The problem - Indicate only the number of lines in the listing below in which the word "panel" appears.

Task material -
== == ==

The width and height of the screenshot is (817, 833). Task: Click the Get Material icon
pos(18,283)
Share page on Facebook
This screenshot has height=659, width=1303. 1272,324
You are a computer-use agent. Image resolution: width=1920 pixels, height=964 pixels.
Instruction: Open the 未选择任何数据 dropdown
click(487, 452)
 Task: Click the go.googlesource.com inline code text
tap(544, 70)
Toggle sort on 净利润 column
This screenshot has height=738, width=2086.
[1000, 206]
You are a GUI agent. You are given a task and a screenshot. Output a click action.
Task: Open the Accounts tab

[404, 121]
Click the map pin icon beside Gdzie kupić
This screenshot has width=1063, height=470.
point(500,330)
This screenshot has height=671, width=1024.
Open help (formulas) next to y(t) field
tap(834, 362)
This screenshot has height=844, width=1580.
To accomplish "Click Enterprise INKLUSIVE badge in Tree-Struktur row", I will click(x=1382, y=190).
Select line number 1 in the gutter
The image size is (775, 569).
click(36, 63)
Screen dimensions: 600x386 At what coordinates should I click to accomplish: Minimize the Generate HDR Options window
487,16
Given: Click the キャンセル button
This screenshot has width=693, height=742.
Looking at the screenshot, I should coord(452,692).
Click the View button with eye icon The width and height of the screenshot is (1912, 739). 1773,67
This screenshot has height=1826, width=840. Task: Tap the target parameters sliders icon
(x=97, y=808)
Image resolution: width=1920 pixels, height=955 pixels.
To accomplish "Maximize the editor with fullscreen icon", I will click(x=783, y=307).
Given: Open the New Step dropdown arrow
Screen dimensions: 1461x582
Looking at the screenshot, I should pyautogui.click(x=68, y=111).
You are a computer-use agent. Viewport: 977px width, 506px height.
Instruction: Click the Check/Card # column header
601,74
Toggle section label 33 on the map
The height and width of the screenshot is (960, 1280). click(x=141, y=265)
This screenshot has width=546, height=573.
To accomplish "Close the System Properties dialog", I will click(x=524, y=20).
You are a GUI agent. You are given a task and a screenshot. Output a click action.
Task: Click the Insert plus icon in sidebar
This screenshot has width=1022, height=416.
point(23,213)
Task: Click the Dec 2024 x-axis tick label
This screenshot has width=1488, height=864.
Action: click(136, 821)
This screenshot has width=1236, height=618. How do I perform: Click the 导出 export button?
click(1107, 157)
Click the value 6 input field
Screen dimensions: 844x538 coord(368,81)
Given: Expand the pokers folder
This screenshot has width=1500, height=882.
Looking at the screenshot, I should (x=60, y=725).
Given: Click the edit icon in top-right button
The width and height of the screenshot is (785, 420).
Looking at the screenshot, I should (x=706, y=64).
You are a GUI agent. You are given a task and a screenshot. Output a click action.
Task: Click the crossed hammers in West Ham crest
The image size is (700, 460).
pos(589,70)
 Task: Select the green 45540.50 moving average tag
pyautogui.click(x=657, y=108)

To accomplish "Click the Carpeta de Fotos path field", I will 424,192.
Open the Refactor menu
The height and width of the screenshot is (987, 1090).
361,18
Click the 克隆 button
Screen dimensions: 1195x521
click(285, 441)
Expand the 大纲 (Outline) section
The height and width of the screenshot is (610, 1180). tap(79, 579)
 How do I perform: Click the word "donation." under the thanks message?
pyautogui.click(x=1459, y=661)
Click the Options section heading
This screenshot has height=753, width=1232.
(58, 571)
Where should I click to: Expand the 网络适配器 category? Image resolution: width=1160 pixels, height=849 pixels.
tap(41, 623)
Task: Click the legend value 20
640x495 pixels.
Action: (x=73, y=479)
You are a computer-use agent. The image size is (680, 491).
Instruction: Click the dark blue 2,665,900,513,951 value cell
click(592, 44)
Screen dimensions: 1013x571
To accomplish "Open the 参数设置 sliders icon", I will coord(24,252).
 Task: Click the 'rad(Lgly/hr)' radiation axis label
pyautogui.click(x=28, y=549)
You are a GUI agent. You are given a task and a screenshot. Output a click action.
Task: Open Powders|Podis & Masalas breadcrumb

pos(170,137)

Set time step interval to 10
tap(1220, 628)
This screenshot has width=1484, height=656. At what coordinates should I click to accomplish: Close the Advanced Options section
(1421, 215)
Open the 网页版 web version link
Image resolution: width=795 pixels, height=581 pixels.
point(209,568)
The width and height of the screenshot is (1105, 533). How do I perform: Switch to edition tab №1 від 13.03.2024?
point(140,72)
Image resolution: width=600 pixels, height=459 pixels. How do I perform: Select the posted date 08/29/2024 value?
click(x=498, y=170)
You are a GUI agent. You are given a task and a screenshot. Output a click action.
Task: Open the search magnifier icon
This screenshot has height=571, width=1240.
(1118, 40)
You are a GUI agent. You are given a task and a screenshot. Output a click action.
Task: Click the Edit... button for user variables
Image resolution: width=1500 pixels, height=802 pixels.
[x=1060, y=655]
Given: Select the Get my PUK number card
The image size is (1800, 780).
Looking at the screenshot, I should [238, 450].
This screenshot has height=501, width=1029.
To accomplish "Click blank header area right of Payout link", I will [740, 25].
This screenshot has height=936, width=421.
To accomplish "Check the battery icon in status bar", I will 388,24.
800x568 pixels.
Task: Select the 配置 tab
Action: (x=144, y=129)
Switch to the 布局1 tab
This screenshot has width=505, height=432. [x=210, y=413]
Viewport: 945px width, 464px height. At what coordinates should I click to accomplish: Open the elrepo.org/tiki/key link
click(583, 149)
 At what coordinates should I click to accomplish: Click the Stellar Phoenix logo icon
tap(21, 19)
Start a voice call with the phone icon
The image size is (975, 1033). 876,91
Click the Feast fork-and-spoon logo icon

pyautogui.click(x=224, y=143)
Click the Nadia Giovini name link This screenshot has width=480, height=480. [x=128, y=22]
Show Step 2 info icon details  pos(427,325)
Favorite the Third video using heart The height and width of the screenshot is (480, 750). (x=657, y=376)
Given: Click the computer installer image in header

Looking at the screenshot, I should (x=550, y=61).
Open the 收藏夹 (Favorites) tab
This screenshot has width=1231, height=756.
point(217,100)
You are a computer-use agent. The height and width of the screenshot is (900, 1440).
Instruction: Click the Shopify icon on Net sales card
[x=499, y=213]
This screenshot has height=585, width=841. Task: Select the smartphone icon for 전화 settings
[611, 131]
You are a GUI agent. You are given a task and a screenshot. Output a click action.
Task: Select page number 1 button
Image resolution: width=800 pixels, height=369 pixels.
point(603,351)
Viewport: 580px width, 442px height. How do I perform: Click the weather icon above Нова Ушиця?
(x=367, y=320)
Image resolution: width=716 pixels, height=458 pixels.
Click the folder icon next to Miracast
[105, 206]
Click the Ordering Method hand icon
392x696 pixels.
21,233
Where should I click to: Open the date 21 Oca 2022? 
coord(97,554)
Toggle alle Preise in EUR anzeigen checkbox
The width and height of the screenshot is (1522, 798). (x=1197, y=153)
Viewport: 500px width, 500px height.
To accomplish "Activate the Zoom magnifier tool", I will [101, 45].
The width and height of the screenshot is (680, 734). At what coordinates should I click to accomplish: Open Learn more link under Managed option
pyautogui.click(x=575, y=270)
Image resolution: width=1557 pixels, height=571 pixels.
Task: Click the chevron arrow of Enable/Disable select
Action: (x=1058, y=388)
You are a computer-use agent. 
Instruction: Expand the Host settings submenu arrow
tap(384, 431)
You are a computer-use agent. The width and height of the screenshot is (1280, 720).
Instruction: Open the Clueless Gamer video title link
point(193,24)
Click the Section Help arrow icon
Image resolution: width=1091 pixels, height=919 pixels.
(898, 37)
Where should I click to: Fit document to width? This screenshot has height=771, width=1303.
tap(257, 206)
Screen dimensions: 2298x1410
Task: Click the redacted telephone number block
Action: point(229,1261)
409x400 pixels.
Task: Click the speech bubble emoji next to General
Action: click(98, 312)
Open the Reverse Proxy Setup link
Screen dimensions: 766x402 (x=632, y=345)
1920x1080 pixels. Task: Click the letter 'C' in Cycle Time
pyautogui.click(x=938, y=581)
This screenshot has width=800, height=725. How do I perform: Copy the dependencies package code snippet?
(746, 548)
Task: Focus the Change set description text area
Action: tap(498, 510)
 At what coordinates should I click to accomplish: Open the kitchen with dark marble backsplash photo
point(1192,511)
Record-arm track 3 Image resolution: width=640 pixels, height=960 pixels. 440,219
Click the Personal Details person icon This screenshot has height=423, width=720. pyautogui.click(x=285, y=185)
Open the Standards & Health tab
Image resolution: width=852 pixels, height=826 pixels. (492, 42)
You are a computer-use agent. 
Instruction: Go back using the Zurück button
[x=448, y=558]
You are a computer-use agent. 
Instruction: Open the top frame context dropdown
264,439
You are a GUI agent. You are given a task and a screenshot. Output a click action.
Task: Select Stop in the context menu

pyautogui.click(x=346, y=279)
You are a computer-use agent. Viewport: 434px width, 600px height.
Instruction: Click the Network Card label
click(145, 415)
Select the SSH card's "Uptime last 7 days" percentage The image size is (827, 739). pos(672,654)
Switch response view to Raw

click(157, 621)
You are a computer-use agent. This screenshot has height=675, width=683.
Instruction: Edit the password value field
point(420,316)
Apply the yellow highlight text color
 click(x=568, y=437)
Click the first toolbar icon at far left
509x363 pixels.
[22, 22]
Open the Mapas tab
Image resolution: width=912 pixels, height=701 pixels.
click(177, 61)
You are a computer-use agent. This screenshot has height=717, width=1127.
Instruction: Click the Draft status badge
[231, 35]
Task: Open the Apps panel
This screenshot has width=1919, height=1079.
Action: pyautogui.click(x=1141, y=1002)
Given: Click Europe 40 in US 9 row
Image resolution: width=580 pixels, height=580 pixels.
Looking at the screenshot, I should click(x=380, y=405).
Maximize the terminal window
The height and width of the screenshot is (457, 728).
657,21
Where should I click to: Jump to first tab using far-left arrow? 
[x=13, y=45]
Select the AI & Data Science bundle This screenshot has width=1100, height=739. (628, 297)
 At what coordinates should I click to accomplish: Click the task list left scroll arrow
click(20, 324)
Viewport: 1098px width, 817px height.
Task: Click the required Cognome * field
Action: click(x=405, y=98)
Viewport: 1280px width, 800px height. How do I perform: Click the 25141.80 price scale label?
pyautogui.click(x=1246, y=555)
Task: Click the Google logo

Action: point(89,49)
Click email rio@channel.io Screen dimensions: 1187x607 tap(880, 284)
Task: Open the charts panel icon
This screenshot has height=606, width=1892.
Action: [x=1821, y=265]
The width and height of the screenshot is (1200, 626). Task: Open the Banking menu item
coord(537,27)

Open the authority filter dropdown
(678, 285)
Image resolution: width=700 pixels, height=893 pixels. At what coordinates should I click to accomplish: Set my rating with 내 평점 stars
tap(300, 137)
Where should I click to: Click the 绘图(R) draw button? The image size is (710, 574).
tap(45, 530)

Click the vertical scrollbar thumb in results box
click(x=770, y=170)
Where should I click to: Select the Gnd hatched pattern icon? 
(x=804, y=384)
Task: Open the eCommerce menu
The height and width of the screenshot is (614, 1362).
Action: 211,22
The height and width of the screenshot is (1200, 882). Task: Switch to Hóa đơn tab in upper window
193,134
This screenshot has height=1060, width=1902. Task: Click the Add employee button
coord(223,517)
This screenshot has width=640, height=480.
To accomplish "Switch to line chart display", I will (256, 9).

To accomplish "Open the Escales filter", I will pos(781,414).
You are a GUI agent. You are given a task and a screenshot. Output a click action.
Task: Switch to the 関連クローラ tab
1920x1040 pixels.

== == ==

Task response - 2